Occorre fare un passo indietro e ricostruire i fatti che interessano Bonafede, e su cui si fonda una teoria tanto indimostrata quanto sulfurea. E infatti, vale la pena dirlo, carsicamente riscuote un certo seguito nel Movimento 5 Stelle, che pubblicamente invece ha lavorato per far scemare il clamore nel più breve tempo possibile. Ecco, questa teoria vuole che ci sia un collegamento tra un papello redatto dai rivoltosi del “carcere zero”, quello di Salerno, e la circolare che ha dato il via libera alle pene alternative anche per i reati di mafia. Un papello nel quale si ponevano alcune condizioni per lo stop alle sommosse, tra cui proprio quello della sospensione della pena e della detenzione domiciliare per motivi di salute.
Era il 7 marzo, l’Italia viveva con il fiato sospeso per il crollo della Borsa e l’imminente lockdown. Il collegamento si sarebbe concretizzato solamente due settimane dopo, il 21 marzo, con la famosa circolare che ha dato il via alle scarcerazioni. Bonafede ha sempre parlato di strumentalizzazioni: “Ricordo che le scarcerazioni sono state determinate da decisioni prese in piena autonomia e indipendenza dai magistrati competenti (nella maggior parte dei casi per motivi di salute), sui quali, ovviamente, non c’è stato alcun condizionamento da parte del ministero o del governo”, ha detto alla Camera il 12 maggio scorso.
Il tassello che ha fatto balzare sulla sedia coloro che, nei 5 Stelle e più in generale in maggioranza temono (o si augurano) che la vicenda abbia ulteriori sviluppi, è stata l’audizione di Giulio Romano, ex direttore generale della direzione detenuti e trattamento del Dap, dimessosi insieme a Basentini senza che, per sua ammissione, il passo indietro fosse mai stato sollecitato dal ministro. Romano anzitutto ammette che “si può ipotizzare che le rivolte nelle carceri siano state in qualche modo pilotate”, ma soprattutto dice che “il ministro espresse apprezzamento” per la circolare.
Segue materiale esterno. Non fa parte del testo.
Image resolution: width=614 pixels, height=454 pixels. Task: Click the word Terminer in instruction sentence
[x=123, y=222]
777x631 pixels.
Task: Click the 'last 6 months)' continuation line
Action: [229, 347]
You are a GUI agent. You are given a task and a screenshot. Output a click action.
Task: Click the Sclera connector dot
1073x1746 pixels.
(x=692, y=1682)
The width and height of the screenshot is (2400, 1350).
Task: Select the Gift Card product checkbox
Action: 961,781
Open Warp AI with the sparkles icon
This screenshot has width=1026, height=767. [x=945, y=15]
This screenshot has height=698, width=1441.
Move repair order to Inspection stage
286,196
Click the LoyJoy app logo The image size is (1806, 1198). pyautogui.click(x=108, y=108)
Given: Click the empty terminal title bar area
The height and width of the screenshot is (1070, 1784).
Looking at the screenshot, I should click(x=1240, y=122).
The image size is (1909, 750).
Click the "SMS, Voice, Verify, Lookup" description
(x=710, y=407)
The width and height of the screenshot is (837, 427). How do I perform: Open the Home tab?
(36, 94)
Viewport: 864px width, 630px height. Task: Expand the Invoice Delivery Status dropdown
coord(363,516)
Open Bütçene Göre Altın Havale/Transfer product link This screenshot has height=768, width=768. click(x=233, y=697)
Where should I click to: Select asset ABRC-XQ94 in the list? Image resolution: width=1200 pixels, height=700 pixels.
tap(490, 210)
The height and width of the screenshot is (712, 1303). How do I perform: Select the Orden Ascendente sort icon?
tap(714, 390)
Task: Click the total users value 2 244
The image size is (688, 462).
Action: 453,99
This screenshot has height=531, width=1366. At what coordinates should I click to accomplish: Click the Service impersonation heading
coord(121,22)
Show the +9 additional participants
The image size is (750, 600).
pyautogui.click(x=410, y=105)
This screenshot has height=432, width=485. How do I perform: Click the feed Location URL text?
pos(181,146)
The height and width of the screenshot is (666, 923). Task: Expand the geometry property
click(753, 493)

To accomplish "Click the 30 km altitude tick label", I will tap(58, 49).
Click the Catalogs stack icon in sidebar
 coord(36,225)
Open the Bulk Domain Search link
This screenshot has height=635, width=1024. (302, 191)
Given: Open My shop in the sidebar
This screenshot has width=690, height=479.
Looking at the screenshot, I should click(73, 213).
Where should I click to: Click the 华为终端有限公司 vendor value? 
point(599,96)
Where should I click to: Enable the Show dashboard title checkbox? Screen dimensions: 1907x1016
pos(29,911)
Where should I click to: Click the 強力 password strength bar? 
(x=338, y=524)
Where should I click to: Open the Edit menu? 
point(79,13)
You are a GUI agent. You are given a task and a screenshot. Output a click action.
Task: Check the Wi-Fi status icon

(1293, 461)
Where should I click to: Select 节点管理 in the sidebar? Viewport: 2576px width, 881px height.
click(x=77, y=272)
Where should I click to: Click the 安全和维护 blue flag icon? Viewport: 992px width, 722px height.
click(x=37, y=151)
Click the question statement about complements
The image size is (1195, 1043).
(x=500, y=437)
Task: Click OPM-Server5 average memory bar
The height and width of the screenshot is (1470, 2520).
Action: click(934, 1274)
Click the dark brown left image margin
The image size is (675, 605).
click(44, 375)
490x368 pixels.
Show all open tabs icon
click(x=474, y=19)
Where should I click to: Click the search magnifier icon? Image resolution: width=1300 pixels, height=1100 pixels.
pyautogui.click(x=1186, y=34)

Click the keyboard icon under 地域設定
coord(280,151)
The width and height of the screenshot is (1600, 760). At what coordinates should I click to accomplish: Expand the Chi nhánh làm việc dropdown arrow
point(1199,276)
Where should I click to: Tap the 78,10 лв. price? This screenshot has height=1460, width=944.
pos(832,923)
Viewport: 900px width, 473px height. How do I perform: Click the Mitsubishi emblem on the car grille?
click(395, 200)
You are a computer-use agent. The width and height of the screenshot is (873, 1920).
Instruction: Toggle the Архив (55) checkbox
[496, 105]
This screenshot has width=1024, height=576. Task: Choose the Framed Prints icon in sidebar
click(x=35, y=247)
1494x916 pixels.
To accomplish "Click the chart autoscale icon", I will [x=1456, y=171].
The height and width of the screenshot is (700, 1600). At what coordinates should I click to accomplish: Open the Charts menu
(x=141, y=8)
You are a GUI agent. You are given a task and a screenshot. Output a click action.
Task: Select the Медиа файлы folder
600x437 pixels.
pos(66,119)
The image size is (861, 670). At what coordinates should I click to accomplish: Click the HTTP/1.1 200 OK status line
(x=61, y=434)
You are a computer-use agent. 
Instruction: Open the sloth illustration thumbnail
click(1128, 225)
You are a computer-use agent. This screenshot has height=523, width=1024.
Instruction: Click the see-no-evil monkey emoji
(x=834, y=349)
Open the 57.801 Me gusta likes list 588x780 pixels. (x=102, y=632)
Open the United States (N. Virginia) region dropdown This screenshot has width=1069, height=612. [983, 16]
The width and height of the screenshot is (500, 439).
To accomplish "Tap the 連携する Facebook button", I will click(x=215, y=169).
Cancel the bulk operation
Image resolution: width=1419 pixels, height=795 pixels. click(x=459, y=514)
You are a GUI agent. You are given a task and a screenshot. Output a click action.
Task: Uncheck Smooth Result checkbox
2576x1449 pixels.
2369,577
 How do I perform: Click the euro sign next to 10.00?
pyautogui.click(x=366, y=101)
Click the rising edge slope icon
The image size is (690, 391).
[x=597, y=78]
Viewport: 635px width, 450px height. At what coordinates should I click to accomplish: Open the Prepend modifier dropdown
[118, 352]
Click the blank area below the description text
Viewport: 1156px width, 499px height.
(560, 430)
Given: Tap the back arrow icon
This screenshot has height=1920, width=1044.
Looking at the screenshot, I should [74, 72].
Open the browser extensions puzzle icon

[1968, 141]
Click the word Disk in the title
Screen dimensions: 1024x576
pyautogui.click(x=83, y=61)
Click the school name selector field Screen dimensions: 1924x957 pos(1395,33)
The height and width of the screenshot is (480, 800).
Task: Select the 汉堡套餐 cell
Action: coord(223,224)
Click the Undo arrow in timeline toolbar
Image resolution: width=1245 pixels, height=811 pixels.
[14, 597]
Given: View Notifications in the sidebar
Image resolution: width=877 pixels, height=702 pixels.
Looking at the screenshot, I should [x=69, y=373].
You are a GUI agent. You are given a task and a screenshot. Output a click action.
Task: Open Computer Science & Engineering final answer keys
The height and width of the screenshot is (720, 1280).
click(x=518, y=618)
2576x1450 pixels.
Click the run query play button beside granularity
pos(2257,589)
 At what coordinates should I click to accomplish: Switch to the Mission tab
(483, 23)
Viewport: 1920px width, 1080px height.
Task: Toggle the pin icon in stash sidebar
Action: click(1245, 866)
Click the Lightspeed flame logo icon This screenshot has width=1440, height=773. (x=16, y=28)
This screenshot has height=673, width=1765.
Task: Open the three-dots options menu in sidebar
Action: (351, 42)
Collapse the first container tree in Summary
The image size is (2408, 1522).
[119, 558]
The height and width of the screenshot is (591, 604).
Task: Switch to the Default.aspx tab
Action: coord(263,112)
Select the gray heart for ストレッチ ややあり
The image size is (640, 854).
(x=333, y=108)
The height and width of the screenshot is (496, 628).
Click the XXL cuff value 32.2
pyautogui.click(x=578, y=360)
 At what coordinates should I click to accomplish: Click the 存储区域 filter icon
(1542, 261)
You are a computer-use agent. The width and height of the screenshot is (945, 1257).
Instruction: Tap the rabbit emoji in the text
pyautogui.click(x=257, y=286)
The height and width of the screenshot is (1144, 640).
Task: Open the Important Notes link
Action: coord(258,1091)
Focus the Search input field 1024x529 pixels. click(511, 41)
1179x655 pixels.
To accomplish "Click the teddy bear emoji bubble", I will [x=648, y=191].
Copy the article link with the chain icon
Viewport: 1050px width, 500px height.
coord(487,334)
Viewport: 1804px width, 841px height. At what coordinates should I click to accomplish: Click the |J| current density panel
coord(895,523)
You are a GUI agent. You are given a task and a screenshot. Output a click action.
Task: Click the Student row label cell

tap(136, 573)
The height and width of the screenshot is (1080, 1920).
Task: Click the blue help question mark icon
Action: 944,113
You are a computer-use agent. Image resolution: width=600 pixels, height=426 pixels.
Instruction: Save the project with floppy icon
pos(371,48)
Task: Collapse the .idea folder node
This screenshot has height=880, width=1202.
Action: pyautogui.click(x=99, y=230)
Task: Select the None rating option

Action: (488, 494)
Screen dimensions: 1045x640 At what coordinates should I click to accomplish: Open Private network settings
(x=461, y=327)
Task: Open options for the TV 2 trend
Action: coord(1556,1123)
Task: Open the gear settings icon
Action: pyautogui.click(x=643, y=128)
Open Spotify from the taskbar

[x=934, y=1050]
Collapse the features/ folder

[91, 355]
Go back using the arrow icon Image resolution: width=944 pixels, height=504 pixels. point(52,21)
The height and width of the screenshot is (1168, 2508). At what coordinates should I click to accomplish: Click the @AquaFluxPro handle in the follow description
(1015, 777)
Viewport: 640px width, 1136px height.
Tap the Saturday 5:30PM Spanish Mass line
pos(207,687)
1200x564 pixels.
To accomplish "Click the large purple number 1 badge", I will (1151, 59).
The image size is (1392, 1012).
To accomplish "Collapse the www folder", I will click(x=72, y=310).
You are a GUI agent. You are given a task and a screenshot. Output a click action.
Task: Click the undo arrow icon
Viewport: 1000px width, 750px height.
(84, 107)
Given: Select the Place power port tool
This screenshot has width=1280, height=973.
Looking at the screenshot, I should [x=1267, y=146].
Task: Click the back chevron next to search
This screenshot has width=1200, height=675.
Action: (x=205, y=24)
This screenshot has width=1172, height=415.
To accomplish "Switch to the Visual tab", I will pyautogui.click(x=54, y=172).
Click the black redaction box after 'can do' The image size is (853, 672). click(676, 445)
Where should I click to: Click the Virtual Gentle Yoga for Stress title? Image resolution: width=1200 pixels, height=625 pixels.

Spiegando anche che la scarcerazione del boss Pasquale Zagaria sia stata “un grave errore, una svista”, senza che questo abbia prodotto alcuna conseguenza sul suo ufficio.
Apriti cielo. La fronda M5s interna a Bonafede ha iniziato a ribollire. Morra, esterrefatto per le dichiarazioni di Romano, ha richiesto un secondo round di audizione, andato in corso mercoledì, nella quale l’ex dirigente del Dap ha tenuto a sottolineare che dal ministro non ha “avuto nessun parere positivo prima dell’emanazione della circolare”, ma solo successivamente, in una videoconferenza del 24 marzo.
Giovedì l’audizione di Di Matteo, oggi un senatore pentastellato attacca: “Abbiamo voluto buttare la polvere sotto il tappeto, ma questo non è il Movimento. Le pressioni perché ci si fermi sono tante, ma fa bene Nicola (Morra, n.d.r.) ad andare avanti”. Cibo per alimentare la teoria complottista ce n’è a sufficienza, con tanto di strascico sgangherato che coinvolge lo stesso Di Matteo, Napolitano, Palamara e Ingroia. Per provare che sotto il tappeto sia nascosta polvere tossica serviranno prove ben più corpose, ma tanto basta ad alimentare l’assedio a Bonafede che, da par suo, si tiene prudentemente alla larga dall’intervenire nella faccenda.